Segment Open
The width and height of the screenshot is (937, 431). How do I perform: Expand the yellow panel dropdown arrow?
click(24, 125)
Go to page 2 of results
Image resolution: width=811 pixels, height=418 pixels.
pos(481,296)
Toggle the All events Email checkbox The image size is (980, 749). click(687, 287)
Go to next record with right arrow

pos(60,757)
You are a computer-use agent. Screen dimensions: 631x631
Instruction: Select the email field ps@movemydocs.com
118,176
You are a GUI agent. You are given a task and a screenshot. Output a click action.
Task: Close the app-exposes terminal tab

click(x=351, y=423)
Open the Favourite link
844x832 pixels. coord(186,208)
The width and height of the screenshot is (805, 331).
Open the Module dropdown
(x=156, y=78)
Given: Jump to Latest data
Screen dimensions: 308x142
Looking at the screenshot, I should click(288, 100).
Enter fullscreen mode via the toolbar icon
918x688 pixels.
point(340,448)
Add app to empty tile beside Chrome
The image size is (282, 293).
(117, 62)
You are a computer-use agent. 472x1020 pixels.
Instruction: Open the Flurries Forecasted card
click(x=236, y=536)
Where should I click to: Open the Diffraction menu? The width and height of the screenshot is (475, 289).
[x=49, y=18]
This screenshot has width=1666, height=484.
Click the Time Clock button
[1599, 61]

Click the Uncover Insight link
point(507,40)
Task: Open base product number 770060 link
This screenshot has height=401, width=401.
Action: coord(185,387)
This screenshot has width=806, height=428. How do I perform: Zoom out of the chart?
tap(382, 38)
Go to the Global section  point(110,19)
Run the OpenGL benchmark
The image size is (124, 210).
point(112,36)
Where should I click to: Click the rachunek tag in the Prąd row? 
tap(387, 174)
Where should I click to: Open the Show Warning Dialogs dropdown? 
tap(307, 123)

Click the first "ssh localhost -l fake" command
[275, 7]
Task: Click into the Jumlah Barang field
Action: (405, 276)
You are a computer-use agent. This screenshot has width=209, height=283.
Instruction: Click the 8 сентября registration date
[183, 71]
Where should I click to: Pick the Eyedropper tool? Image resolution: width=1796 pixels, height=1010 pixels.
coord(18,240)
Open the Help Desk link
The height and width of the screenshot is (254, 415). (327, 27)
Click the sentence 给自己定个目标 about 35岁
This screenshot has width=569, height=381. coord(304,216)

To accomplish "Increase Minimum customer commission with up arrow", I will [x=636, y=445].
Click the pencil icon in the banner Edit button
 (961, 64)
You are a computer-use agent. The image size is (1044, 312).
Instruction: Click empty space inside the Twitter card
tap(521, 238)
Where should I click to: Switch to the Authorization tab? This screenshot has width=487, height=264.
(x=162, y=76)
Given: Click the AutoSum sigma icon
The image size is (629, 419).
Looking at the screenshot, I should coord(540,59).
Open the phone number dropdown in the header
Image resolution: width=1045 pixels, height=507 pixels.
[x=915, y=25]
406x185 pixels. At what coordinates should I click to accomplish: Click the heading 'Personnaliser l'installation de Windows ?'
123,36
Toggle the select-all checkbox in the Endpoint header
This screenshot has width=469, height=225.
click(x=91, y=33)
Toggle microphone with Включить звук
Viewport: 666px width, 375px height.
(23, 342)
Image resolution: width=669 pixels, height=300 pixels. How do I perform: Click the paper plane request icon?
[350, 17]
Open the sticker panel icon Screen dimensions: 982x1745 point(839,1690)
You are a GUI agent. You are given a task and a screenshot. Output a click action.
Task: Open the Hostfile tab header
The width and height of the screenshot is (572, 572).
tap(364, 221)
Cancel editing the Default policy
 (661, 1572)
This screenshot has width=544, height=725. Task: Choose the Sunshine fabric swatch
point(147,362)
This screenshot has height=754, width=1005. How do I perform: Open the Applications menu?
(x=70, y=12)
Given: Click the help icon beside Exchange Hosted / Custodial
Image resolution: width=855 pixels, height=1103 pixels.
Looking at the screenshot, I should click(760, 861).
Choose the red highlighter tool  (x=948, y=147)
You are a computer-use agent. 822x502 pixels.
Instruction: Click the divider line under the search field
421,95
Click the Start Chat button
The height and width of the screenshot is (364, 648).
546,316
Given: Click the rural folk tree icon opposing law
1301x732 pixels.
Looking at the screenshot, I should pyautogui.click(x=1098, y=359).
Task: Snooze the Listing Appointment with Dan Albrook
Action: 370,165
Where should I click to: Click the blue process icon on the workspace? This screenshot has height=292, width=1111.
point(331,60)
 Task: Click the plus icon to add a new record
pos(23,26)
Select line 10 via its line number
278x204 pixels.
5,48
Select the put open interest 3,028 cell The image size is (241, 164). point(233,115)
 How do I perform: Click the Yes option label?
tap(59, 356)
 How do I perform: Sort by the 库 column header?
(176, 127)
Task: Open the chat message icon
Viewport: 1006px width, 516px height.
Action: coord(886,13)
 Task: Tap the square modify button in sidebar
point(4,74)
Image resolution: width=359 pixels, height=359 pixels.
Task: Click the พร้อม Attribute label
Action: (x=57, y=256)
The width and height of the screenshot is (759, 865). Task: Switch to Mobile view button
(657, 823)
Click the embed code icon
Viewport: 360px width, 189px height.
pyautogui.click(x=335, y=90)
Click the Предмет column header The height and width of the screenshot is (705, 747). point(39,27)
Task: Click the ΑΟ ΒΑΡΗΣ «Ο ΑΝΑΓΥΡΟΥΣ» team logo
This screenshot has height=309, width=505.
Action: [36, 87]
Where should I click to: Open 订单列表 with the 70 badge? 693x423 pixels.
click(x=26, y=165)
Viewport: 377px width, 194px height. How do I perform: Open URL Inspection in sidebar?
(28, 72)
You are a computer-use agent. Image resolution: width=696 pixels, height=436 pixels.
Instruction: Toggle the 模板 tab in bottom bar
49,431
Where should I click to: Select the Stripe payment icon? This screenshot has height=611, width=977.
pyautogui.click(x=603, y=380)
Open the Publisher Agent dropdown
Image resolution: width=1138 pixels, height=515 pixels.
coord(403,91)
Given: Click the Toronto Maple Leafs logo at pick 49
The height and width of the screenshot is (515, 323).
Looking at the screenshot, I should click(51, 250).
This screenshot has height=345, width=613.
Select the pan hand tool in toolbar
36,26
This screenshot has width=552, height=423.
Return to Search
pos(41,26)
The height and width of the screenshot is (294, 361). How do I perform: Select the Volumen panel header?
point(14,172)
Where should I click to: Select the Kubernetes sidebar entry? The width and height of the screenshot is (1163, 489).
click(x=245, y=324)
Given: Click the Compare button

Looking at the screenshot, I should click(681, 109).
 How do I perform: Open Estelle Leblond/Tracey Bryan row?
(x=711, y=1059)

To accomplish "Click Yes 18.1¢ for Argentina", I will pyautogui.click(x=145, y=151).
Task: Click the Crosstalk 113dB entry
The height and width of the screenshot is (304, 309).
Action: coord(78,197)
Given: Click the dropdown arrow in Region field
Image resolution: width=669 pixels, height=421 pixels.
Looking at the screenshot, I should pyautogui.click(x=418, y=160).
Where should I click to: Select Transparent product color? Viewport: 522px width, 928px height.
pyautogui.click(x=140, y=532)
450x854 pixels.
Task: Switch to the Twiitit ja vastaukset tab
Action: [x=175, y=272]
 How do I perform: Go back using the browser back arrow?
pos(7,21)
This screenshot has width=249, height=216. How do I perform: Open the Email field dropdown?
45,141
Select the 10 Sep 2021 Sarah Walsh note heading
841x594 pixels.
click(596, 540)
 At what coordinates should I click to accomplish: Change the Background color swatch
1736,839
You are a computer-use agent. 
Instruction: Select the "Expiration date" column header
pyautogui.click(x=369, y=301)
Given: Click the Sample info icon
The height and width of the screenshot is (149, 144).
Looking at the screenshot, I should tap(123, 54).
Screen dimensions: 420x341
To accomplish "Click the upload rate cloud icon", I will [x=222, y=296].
Segment Closed
## PROBLEM TO SOLVE
Look for the word "logo" in the data, then return every line that contains it.

## OUTPUT BELOW
Task: Click the ΑΟ ΒΑΡΗΣ «Ο ΑΝΑΓΥΡΟΥΣ» team logo
Given: Click the Toronto Maple Leafs logo at pick 49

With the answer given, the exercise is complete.